Activation Modulation and Recalibration Scheme for Weakly Supervised Semantic Segmentation
This work improves scene understanding and automatic driving by enhancing segmentation accuracy with only image-level supervision, though it is incremental as it builds on existing CAM-based methods.
The paper tackles the problem of weakly supervised semantic segmentation by addressing the tendency of Class Activation Maps to focus only on discriminative regions, proposing an activation modulation and recalibration scheme that achieves state-of-the-art performance on the PASCAL VOC 2012 dataset, surpassing methods with stronger supervision like saliency labels.

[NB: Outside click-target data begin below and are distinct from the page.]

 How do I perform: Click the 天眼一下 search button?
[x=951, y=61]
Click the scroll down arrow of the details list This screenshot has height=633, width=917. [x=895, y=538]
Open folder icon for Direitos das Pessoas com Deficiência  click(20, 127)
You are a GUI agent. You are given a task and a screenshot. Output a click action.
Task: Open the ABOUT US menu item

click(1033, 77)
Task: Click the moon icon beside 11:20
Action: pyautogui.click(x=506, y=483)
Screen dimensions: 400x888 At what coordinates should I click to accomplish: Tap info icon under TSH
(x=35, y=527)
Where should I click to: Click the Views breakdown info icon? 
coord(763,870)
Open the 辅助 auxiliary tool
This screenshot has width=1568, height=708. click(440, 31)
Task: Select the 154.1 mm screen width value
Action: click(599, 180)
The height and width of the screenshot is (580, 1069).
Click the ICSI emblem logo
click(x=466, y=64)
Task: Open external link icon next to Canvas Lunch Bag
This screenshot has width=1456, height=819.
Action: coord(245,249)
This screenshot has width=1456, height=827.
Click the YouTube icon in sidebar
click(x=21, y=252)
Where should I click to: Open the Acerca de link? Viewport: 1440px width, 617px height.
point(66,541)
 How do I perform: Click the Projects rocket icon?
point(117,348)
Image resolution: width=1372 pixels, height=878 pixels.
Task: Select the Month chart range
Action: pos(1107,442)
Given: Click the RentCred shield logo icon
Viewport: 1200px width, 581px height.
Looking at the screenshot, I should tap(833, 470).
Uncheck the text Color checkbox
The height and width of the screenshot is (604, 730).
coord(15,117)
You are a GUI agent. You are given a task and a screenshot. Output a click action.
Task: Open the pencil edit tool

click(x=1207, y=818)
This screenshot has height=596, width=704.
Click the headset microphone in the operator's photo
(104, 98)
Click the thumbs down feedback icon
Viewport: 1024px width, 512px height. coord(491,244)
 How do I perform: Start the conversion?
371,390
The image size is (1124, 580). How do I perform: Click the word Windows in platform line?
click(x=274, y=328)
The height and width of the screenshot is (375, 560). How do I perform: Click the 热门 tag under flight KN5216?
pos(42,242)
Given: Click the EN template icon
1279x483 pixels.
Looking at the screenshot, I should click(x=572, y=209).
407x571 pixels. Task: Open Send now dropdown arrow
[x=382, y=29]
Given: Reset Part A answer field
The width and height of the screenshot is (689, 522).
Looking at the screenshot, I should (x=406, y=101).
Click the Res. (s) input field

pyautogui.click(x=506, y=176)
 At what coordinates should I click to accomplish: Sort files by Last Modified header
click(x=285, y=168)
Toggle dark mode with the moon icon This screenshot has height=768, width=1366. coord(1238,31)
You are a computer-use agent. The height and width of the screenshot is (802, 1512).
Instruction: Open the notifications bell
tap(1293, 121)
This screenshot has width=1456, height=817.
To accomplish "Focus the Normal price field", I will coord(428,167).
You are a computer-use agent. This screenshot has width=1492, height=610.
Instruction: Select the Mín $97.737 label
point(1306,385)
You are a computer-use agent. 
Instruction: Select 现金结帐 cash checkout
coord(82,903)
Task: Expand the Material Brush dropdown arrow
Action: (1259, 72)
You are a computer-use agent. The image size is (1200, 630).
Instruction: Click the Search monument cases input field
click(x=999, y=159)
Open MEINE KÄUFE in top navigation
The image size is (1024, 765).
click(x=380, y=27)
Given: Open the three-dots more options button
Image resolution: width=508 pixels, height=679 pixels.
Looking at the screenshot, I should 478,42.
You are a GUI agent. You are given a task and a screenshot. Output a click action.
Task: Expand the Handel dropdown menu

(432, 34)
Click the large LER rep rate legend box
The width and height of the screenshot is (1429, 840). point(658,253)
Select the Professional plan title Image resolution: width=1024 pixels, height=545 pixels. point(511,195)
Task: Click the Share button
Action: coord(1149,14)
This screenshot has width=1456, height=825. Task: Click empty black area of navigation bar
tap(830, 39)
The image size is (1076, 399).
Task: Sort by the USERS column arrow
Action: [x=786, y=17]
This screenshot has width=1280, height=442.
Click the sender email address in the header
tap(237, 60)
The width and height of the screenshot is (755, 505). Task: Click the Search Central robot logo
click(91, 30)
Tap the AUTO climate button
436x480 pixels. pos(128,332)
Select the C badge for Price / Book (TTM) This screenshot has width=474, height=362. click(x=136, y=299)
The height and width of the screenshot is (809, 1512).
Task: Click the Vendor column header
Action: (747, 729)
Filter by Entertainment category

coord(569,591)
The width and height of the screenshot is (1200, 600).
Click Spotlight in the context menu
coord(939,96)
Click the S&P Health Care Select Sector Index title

Image-level weakly supervised semantic segmentation (WSSS) is a fundamental yet challenging computer vision task facilitating scene understanding and automatic driving. Most existing methods resort to classification-based Class Activation Maps (CAMs) to play as the initial pseudo labels, which tend to focus on the discriminative image regions and lack customized characteristics for the segmentation task. To alleviate this issue, we propose a novel activation modulation and recalibration (AMR) scheme, which leverages a spotlight branch and a compensation branch to obtain weighted CAMs that can provide recalibration supervision and task-specific concepts. Specifically, an attention modulation module (AMM) is employed to rearrange the distribution of feature importance from the channel-spatial sequential perspective, which helps to explicitly model channel-wise interdependencies and spatial encodings to adaptively modulate segmentation-oriented activation responses. Furthermore, we introduce a cross pseudo supervision for dual branches, which can be regarded as a semantic similar regularization to mutually refine two branches. Extensive experiments show that AMR establishes a new state-of-the-art performance on the PASCAL VOC 2012 dataset, surpassing not only current methods trained with the image-level of supervision but also some methods relying on stronger supervision, such as saliency label. Experiments also reveal that our scheme is plug-and-play and can be incorporated with other approaches to boost their performance.